Ernest de Sélincourt

Ernest de Sélincourt by Frederic Yates

Ernest de Sélincourt (18701943) was a British literary scholar and critic.[1] He is best known as an editor of William Wordsworth and Dorothy Wordsworth. He was Oxford Professor of Poetry from 1928 to 1933 and a Fellow of University College, Oxford. After a distinguished career at Oxford, he became Professor of English at Birmingham.[1] Early in his career he taught in the Ladies' Department of King's College London, where his students included Virginia Woolf (then Virginia Stephen). [2]

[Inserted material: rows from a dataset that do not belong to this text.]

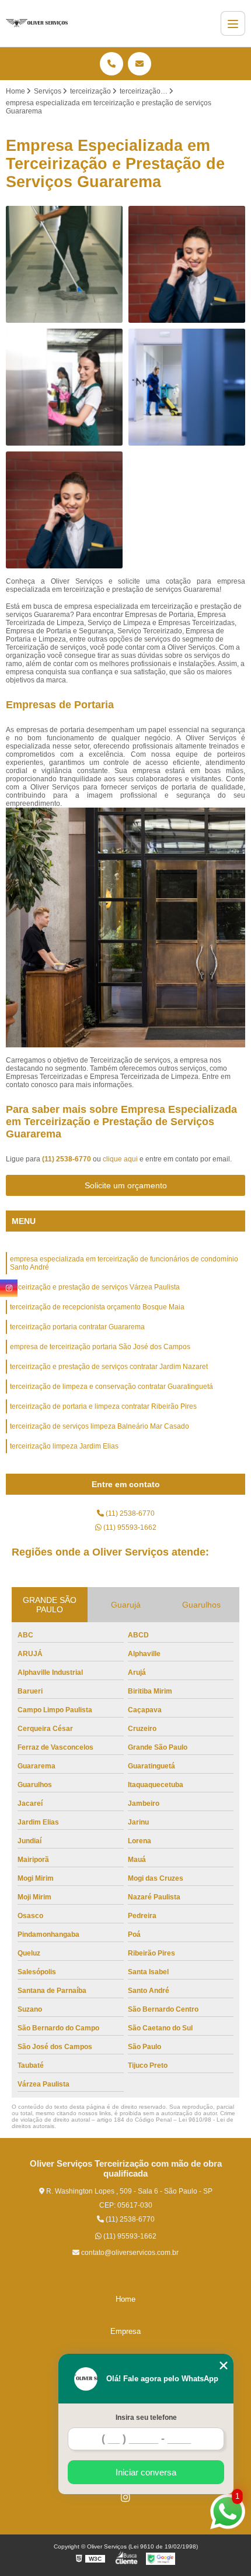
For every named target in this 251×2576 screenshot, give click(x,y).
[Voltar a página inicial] (37, 23)
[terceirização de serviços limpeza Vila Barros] (186, 387)
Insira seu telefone (146, 2417)
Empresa (125, 2331)
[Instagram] (125, 2497)
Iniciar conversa (146, 2472)
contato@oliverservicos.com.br (129, 2253)
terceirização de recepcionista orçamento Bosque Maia (97, 1307)
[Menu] (233, 23)
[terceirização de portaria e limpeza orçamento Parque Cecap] (64, 264)
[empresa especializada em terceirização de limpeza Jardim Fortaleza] (64, 387)
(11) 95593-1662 (129, 1527)
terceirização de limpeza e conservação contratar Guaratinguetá (111, 1386)
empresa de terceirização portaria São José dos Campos (100, 1347)
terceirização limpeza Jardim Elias (64, 1446)
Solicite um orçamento (126, 1185)
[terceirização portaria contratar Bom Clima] (64, 509)
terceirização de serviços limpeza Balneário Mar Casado (99, 1426)
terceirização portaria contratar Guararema (77, 1327)
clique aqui (120, 1159)
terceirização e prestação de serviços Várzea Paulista (95, 1287)
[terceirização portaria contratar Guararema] (186, 264)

His papers are held at the University of Birmingham Special Collections.

A little known fact about Ernest de Sélincourt is that he went to France in March 1917 as a Professor with the YMCA and this service is duly recorded in the First World War medal rolls.

Works

References

  1. 1 2 Gill, Stephen (2004). Wordsworth's 'Guide to the Lakes' with a new preface by Stephen Gill. Frances Lincoln. pp. vi–viii. ISBN 0-7112-2365-3.
  2. 'Tilting at Universities': Woolf at King's College London, Christine Kenyon Jones and Anna Snaith, Woolf Studies Annual (Vol 16, 2010), p.14.